→ **Compiti da svolgere**
1. Nel testo sulla carriera di Rutger, per quale motivo viene allontanato dalla nave mercantile?
2. Prosegui il testo sulla carriera di Rutger dopo l'ultima frase riportata.

→ **Testo della pagina**
::::::

Una curiosa dicotomia, legata alle sue interpretazioni più magistrali — quella del ribelle affascinato dalla propria vitalità e quella dell’ultimo tra gli ultimi che trova dentro di sé la forza del riscatto — e che ha finito per non rendere giustizia a una carriera che avrebbe potuto essere forse più generosa con le sue indubbie capacità interpretative. Nato da una coppia di attori drammatici, Rutger sembra tentato all’inizio dalla carriera marinara: si imbarca a 15 anni su una nave mercantile (da cui è allontanato per daltonismo), poi si arruola anche nella marina militare; quindi si trasferisce in Svizzera dove si mantiene facendo la guida alpina. Solo nel 1967, tornato ad Amsterdam e diplomatosi in arte drammatica, inizia una carriera cinematografica dove Paul Verhoeven lo impone in parti non sempre raccomandabili: è uno scultore ossessionato dal sesso in Fiore di carne (1973), un banchiere di scarsa moralità in Kitty Tippel (1975). Si riscatta interpretando un giovane della Resistenza in Soldato d’Orange (1979).

::::::

→ **Dati da analizzare**
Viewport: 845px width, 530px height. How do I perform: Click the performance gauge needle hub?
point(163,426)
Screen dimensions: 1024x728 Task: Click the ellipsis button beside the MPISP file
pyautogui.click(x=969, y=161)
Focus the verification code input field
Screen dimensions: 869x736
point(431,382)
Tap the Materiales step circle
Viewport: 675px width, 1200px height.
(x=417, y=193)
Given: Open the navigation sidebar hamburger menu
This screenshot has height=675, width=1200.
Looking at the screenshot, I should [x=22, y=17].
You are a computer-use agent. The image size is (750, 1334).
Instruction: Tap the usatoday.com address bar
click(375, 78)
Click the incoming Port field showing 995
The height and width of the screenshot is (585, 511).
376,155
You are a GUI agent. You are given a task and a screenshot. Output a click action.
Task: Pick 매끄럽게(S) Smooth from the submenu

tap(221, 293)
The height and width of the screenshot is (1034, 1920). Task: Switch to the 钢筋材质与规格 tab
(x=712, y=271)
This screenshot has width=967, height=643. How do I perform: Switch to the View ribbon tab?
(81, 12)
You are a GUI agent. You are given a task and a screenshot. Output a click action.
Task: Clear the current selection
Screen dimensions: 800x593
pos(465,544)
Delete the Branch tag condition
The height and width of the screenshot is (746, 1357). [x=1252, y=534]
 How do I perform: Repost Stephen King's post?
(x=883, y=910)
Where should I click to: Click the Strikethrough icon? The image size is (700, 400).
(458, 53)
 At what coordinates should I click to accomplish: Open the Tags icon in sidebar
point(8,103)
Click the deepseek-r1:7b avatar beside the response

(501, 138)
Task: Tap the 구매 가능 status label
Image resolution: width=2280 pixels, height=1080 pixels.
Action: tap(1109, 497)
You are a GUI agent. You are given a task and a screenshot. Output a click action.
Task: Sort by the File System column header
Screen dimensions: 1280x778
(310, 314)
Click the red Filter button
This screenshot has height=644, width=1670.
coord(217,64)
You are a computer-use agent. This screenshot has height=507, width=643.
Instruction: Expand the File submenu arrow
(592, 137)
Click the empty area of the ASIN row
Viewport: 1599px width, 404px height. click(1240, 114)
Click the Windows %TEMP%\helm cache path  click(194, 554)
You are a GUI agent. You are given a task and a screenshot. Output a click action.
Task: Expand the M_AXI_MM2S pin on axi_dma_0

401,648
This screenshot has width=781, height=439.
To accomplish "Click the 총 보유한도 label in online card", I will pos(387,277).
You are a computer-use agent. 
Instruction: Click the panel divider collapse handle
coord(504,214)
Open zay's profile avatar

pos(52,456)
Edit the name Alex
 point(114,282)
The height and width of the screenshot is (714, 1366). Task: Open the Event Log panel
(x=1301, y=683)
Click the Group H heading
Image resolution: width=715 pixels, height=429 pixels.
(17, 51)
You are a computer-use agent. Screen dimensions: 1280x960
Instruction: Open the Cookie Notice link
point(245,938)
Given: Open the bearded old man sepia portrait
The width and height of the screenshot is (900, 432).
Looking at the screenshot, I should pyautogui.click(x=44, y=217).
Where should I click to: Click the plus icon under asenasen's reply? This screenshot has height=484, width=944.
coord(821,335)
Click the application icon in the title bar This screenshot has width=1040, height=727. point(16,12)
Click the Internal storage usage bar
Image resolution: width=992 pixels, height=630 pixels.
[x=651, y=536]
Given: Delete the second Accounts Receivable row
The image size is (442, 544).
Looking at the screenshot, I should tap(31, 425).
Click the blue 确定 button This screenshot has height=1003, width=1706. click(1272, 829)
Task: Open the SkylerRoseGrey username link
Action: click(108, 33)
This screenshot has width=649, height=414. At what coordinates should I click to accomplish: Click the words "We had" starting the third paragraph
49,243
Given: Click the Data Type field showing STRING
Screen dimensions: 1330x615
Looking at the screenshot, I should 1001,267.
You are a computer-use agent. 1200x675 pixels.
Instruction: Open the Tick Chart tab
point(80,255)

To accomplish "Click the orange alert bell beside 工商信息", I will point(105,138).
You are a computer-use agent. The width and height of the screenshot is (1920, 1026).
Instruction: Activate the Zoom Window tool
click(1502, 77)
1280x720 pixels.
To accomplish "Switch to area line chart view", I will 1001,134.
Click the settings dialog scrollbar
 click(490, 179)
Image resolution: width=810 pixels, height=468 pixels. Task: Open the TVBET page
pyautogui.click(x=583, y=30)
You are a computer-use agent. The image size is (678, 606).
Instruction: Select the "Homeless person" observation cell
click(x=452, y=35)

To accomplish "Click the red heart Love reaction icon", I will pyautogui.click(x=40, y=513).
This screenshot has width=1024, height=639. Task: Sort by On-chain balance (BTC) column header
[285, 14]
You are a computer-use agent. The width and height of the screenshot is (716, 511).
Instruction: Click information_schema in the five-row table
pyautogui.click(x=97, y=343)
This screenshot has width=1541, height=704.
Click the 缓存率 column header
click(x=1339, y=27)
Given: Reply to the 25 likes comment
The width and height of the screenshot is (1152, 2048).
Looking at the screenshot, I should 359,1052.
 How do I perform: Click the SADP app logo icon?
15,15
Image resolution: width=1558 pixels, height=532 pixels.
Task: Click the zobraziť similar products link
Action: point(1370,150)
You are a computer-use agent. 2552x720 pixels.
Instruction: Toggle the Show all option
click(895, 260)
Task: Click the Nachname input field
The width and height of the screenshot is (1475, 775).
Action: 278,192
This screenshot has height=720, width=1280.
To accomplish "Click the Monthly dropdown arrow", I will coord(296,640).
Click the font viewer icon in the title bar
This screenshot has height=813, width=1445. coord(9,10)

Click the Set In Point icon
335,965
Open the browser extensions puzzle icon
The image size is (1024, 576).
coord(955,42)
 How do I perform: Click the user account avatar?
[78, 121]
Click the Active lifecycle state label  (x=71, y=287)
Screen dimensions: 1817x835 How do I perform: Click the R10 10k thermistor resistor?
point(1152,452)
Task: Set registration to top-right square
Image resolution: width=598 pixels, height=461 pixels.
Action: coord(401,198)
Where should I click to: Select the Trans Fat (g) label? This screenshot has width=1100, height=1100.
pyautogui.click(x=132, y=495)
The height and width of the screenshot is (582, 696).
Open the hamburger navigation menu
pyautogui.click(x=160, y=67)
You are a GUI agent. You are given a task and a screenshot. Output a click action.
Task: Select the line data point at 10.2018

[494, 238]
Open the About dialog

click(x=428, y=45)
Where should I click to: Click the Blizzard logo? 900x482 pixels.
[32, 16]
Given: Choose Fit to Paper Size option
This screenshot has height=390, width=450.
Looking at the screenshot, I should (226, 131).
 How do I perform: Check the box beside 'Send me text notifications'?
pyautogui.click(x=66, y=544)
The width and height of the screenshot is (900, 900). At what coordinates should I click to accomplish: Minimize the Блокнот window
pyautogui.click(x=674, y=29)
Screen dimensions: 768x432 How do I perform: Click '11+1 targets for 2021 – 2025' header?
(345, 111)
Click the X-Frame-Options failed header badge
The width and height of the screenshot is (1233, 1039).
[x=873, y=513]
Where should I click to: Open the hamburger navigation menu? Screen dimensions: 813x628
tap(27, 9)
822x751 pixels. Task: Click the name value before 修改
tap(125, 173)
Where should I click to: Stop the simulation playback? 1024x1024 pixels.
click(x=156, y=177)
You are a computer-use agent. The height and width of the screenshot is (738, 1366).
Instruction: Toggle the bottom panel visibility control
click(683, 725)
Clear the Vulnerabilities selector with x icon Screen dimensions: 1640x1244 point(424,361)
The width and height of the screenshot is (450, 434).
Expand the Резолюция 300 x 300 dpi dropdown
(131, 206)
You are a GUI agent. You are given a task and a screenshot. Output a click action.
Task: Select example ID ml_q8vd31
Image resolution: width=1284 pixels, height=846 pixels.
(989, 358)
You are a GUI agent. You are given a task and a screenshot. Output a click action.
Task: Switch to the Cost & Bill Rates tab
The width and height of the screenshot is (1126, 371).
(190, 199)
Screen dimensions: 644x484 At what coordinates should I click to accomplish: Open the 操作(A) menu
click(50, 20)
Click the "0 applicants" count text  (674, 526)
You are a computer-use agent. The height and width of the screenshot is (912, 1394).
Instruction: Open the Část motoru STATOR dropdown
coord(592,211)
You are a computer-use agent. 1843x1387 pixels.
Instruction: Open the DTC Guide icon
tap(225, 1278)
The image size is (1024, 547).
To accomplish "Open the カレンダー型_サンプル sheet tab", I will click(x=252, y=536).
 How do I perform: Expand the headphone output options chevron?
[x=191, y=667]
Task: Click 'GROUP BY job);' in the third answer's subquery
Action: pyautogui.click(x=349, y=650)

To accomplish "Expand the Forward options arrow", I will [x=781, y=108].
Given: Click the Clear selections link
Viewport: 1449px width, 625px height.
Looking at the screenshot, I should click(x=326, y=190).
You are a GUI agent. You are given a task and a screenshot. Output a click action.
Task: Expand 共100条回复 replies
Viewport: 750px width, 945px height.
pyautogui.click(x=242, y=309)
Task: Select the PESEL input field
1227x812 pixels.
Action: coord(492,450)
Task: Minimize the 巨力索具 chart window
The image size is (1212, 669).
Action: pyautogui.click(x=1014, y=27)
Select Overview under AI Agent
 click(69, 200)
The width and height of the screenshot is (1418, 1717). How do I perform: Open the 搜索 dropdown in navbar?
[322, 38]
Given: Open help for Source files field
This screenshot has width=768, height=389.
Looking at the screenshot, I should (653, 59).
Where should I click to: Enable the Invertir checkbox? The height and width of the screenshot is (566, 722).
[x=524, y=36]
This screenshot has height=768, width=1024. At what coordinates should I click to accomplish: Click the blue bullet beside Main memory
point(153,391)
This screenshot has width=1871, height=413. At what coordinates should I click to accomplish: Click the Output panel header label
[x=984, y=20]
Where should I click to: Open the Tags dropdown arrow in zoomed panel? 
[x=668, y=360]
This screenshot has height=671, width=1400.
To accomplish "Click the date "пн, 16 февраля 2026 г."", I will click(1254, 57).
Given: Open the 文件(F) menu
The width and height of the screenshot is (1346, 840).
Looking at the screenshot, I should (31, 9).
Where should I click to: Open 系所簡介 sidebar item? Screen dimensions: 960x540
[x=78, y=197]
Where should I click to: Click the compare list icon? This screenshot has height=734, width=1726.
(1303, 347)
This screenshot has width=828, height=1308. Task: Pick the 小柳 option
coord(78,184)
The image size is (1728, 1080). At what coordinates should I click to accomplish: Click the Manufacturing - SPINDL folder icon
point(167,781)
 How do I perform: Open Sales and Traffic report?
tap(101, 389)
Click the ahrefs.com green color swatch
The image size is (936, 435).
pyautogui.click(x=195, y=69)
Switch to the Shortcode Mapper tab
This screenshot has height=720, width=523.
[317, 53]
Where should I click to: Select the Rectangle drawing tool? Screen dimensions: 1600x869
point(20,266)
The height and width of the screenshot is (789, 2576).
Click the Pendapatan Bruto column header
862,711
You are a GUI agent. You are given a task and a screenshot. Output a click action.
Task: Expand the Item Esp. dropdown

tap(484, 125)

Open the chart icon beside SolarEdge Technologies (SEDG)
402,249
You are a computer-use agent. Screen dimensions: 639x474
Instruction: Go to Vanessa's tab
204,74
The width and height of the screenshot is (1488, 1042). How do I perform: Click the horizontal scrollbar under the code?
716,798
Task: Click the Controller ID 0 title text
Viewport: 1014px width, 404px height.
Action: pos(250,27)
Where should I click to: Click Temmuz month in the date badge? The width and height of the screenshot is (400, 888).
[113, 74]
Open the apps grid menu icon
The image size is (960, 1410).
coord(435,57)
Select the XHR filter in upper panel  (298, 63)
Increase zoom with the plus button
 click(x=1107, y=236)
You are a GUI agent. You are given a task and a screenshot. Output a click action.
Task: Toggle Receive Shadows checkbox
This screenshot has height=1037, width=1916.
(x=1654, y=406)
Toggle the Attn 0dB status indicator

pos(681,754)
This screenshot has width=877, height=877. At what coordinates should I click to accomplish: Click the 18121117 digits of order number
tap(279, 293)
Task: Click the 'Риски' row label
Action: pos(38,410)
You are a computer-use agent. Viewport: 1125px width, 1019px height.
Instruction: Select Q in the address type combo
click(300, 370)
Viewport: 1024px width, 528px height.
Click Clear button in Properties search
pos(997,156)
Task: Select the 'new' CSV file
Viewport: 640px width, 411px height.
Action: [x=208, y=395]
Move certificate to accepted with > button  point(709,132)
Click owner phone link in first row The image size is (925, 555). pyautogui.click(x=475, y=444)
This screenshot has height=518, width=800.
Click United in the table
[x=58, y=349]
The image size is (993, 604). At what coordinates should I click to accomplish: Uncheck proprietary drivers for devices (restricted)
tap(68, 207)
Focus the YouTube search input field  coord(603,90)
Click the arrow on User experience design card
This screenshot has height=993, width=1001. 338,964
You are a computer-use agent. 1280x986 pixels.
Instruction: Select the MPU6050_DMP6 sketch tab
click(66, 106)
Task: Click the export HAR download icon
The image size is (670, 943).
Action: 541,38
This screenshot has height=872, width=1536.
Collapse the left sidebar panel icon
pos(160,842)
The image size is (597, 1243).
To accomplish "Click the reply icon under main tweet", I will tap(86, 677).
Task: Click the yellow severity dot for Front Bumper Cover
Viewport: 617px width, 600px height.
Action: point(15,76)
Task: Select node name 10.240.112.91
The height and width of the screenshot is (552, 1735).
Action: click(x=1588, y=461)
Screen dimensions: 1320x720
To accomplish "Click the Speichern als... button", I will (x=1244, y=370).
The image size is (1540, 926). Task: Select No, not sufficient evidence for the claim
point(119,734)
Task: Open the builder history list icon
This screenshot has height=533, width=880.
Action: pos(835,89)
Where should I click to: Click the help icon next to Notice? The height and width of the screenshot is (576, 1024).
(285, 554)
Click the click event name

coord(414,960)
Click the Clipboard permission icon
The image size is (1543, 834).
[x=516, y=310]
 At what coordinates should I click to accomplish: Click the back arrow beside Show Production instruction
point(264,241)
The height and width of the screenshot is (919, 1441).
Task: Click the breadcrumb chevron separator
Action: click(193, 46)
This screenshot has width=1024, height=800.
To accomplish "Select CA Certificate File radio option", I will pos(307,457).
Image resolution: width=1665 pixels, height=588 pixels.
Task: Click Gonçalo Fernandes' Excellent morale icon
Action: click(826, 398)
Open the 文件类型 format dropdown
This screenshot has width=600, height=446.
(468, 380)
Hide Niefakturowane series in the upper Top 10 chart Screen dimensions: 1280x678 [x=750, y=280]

::::::

→ **Soluzioni**
1. Per daltonismo.

2.
Il successo in Olanda gli apre le porte di Hollywood, prima accanto a Sylvester Stallone in I falchi della notte (1981) poi chiamato da Ridley Scott per Blade Runner, da Sam Peckinpah in Osterman Weekend (1982), da Clive Donner per Ladyhawke (1985) e da Robert Harmon per The Hitcher – La lunga strada della paura (1986). Il suo volto, attraversato da uno sguardo capace di inquietare, sembra condannarlo a ruoli a tinte forti, dove la fisicità finisce per vincerla sull’introspezione. Così è per il reduce cieco ma esperto di arti marziali in Furia cieca (1989, di Phillip Noyce) o il campione di un futuribile e sanguinoso rugby in Giochi di morte (1989, di David Webb Peoples) o ancora un rapinatore ingannato dalla sua donna in Sotto massima sorveglianza (1991 di Lewis Teague).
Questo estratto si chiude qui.